Organize the data so that the split or repeated measures form different columns. Fit a MANOVA model, and use the univariate statistics.

These approaches work if the structure is simple and the data are complete and balanced. However, there is a more general model that works for any structure of random effects. This more generalized model is called the mixed model, because it has both fixed and random effects.

The most common type of layered design is a balanced split plot, often in the form of repeated measures across time. One experimental unit for some of the effects is subdivided (sometimes by time period) and other effects are applied to these subunits.

Consider the data in the sample data table (the data are fictional). The study collected information about differences in the seasonal hunting habits of foxes and coyotes. Each season for one year, three foxes and three coyotes were marked and observed periodically. The average number of miles that they wandered from their dens during different seasons of the year was recorded (rounded to the nearest mile). The model is defined by the following aspects:

The continuous response variable called miles

The species effect with values fox or coyote

The season effect with values fall, winter, spring, and summer

An animal identification code called subject, with nominal values 1, 2, and 3 for both foxes and coyotes

There are two layers to the model:

1. The top layer is the between-subject layer, in which the effect of being a fox or coyote (species effect) is tested with respect to the variation from subject to subject.

2. The bottom layer is the within-subject layer, in which the repeated-measures factor for the four seasons (season effect) is tested with respect to the variation from season to season within a subject. The within-subject variability is reflected in the residual error.

The season effect can use the residual error for the denominator of its F statistics. However, the between-subject variability is not measured by residual error and must be captured with the subject within species (subject[species]) effect in the model. The F statistic for the between-subject effect species uses this nested effect instead of residual error for its F ratio denominator.

Note: JMP Pro users can construct this model using the Mixed Model personality.

To specify the split plot model for this data, follow these steps:

1. Select Help > Sample Data Library and open

2. Select Analyze > Fit Model.

3. Select miles and click Y.

4. Select species and subject and click Add.

5. In the Select Columns list, select species.

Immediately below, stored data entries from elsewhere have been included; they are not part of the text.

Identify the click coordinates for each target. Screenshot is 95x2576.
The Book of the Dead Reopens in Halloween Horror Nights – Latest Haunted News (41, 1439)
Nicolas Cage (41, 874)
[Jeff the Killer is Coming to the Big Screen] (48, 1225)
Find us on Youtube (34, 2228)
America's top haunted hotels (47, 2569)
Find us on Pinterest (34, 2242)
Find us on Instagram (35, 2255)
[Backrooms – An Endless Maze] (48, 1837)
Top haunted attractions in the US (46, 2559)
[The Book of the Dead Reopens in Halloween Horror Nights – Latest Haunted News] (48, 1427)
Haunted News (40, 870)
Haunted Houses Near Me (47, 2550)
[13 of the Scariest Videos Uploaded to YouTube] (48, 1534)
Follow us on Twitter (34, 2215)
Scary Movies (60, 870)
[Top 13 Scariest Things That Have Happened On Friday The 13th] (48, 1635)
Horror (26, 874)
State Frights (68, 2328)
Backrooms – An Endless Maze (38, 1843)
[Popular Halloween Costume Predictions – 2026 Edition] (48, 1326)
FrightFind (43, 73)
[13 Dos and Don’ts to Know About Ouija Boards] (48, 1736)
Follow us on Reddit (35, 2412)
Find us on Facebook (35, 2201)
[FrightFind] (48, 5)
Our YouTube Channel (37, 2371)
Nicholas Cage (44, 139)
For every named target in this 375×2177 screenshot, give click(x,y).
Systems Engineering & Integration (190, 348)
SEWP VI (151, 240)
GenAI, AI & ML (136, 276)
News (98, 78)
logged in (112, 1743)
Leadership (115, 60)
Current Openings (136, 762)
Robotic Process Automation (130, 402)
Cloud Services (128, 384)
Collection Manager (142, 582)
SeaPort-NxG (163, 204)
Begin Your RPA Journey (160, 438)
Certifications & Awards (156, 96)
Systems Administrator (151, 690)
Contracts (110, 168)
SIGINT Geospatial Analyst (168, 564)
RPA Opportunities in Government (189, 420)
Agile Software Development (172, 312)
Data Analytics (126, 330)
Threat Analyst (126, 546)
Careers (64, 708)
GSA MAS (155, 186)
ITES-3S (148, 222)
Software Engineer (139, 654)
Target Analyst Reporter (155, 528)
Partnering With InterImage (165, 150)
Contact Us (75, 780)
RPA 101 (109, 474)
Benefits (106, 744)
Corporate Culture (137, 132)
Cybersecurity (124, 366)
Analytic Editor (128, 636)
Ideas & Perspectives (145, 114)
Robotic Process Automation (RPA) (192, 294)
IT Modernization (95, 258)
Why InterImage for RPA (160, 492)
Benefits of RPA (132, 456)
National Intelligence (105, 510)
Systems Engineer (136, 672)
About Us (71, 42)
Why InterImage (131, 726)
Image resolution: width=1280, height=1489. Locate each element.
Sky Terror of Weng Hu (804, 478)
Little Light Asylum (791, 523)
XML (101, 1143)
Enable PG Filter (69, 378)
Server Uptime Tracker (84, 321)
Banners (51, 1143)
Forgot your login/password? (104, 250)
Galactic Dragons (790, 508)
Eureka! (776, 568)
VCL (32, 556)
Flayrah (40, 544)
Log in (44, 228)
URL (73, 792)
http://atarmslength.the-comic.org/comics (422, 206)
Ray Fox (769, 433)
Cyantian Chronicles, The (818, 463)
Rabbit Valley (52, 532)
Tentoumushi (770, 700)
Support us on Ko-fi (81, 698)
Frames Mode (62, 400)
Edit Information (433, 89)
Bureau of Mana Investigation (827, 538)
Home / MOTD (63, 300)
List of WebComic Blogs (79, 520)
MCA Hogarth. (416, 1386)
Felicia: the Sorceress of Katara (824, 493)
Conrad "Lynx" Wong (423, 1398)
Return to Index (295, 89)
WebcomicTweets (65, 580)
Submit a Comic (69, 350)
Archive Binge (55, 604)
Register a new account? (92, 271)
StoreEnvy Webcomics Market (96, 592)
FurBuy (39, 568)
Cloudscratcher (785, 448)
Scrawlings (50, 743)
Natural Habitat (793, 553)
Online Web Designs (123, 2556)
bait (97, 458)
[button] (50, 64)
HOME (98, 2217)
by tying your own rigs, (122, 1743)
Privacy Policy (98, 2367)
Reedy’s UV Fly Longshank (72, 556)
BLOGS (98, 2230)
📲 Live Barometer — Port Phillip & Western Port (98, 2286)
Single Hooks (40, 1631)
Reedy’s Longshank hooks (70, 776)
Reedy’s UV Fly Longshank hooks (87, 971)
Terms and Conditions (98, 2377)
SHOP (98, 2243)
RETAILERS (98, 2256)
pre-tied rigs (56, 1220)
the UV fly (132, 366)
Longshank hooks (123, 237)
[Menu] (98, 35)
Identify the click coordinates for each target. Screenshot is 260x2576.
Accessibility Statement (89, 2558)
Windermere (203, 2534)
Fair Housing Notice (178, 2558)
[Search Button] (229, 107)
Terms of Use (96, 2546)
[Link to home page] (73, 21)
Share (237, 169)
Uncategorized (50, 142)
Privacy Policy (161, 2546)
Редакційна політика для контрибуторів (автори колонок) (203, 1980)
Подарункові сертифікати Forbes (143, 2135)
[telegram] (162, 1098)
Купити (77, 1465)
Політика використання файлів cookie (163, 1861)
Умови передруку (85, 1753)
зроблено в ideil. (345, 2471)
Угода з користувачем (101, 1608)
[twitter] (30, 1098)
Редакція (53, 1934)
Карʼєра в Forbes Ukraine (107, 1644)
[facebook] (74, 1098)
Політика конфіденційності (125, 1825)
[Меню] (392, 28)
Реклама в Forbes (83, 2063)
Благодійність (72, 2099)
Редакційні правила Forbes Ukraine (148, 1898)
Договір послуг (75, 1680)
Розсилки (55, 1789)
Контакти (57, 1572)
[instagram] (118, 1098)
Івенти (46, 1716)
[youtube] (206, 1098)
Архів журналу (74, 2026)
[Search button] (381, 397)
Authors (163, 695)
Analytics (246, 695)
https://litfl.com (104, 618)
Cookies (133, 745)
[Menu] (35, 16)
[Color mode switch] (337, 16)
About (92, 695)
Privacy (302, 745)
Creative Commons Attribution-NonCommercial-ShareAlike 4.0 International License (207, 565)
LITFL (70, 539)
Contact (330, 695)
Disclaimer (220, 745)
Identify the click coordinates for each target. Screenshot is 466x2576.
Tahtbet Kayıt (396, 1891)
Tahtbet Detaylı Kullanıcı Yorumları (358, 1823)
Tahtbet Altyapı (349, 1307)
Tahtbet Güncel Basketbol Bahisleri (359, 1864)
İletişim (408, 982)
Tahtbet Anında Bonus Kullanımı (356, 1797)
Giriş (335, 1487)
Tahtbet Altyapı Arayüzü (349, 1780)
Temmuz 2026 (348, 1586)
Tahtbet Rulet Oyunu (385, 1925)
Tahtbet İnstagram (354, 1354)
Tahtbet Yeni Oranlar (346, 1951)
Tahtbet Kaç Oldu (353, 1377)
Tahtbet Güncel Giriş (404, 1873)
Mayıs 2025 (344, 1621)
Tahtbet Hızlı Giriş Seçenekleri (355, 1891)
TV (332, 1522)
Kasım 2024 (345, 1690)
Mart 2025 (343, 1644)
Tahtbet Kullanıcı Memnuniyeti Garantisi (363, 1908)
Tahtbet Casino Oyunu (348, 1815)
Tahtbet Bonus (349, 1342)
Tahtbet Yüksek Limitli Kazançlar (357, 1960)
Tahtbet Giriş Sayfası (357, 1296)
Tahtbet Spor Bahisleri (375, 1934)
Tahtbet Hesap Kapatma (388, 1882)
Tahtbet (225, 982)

6. In the Construct Model Effects list, select subject.

7. Click Nest.

This adds the subject within species (subject[species]) effect to the model.

8. Select the nested effect subject[species].

9. Select Attributes > Random Effect.

This nested effect is now identified as an error term for the species effect and appears as subject[species]&Random.

10. In the Select Columns list, select season and click Add.

When you define an effect as random using the Attributes menu, the Method options (REML and EMS) appear at the top right of the dialog. The REML option is selected as the default. The completed launch window is shown in Figure 4.19.

Figure 4.19 Fit Model Dialog 

Fit Model Dialog

11. Click Run.

The report is shown in Figure 4.20. Both fixed effects, species and season, are significant. The REML Variance Component Estimates report gives estimates of the subject within species and residual variances.